This time of year I am seeing lots of Internet activity about Law School Women in Leadership Programs.  More and more law schools are initiating these programs, and they are excellent training grounds for young women law students.  The focus is on leadership skills but also on the challenges that women face as leaders within the legal profession.  The programs typically feature law school faculty, undergraduate faculty, alumni and other attorneys participating in lectures, small group discussions, group exercises and panel discussions.

These programs are particularly important for young women lawyers and law students.
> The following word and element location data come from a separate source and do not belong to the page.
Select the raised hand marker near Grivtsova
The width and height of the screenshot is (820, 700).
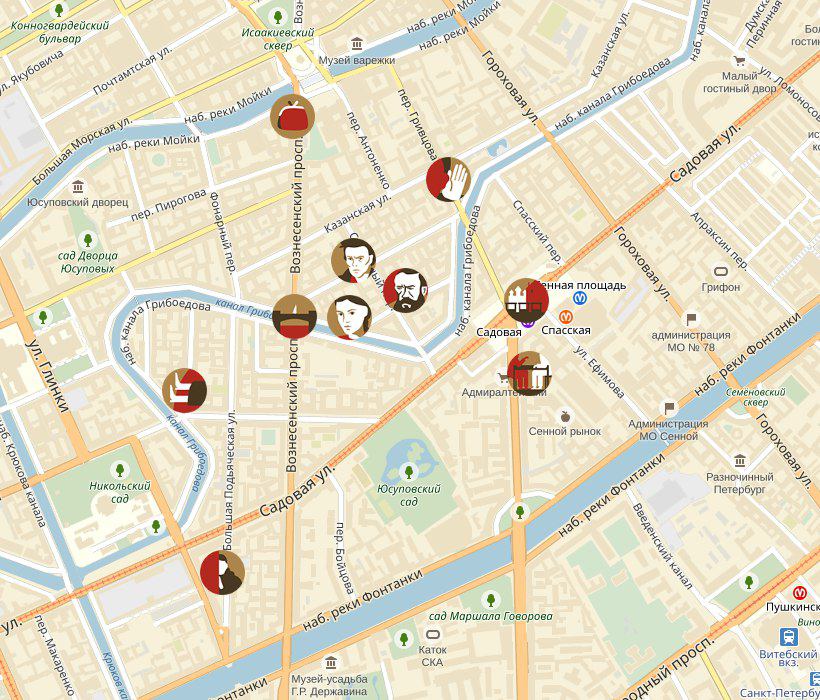click(x=448, y=179)
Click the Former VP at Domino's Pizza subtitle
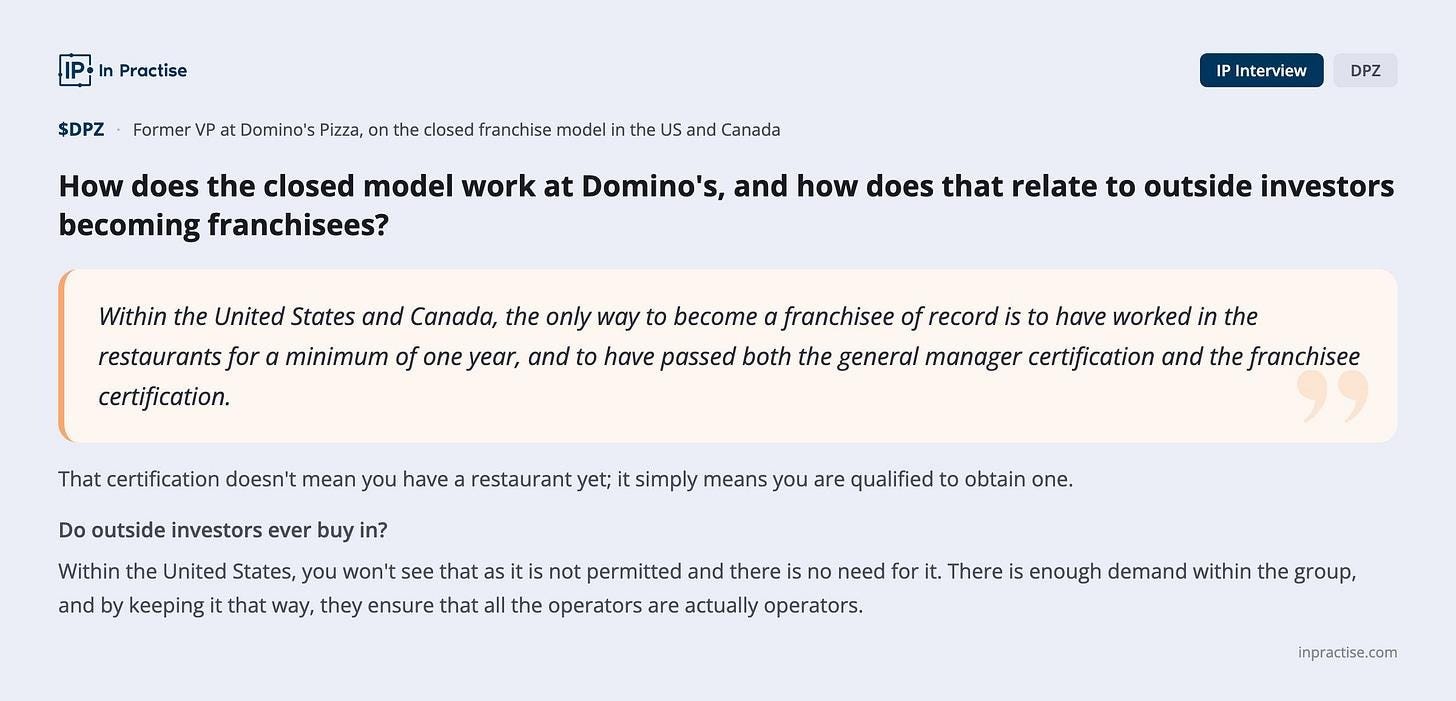This screenshot has width=1456, height=701. (x=456, y=129)

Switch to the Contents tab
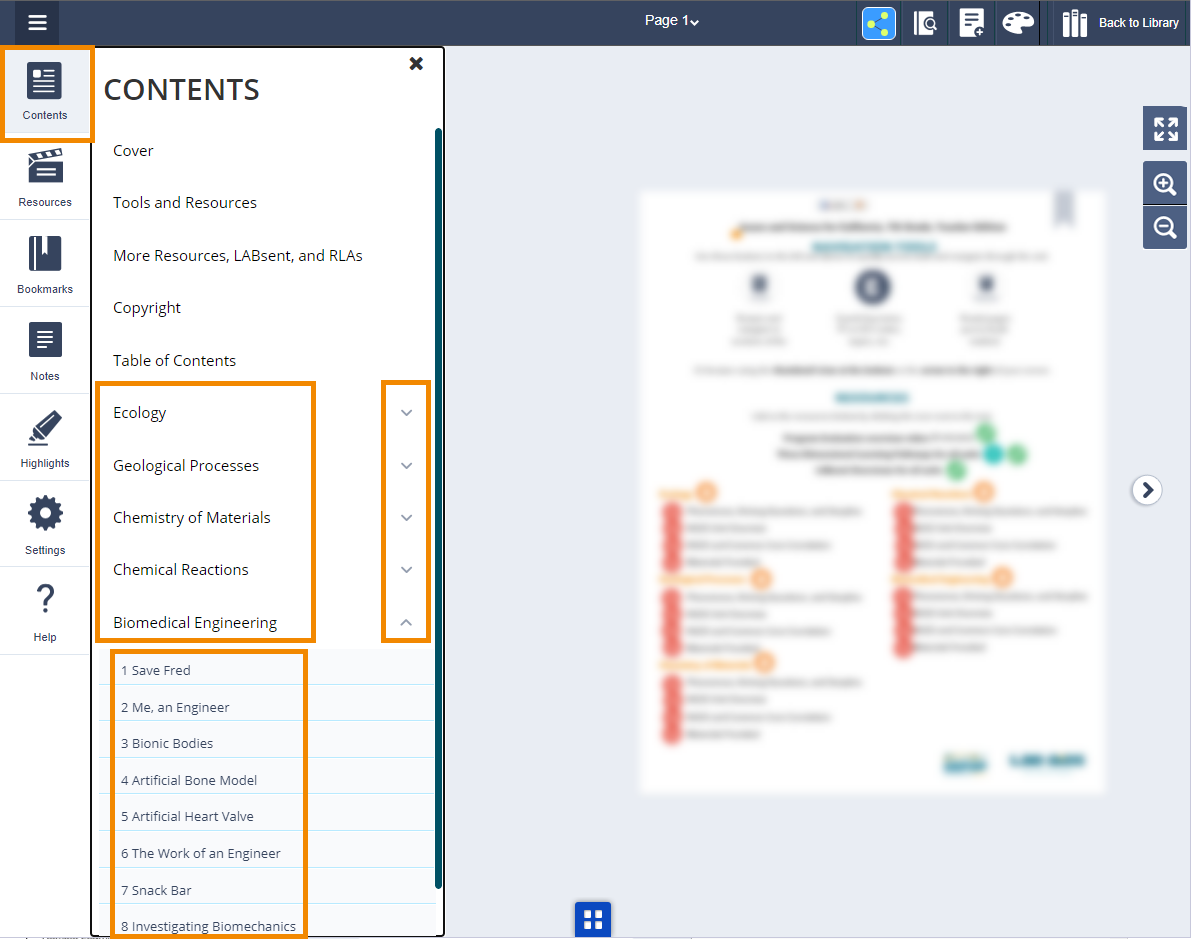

The way that women lawyers successfully handle issues in the workplace and in the legal profession, especially, can be very different from the way that male lawyers successfully handle similar issues.  Whether we like it or not, the rules for men and for women in our profession continue to be different.  What is acceptable behavior for a male practitioner may be viewed as very inappropriate for a female practitioner.  Knowing the rules and how to use that knowledge to rise to positions of leadership is a critical component of developing female power in our profession and improving the profession for women.

Many of these programs also include the historical perspective to help young women lawyers know where they came from as well as help them figure out where they are going and how to get there.   Seasoned women lawyers can add a lot to these programs with their experiences and wisdom about how to survive in practice.  Women who have walked the walk and can talk the talk.

Does your law school have a leadership program for women?  If it does, be sure that you attend the program.  If it does not, take a leadership role in developing one.  Your career counselors can help you put together a program that will set you on the course to being successful and satisfied women lawyers.   It is the job of career counselors to be familiar with the leading authorities on these issues in the local area and on the national scene.  Access that expertise to develop a program that will allow you to gain some of the most important skills you can from law school—the ability to function in a professional system in a way that will enhance and promote your leadership skills for the benefit of yourself, your employer and your profession.

Onward and upward.  You are the mistress of your own destiny.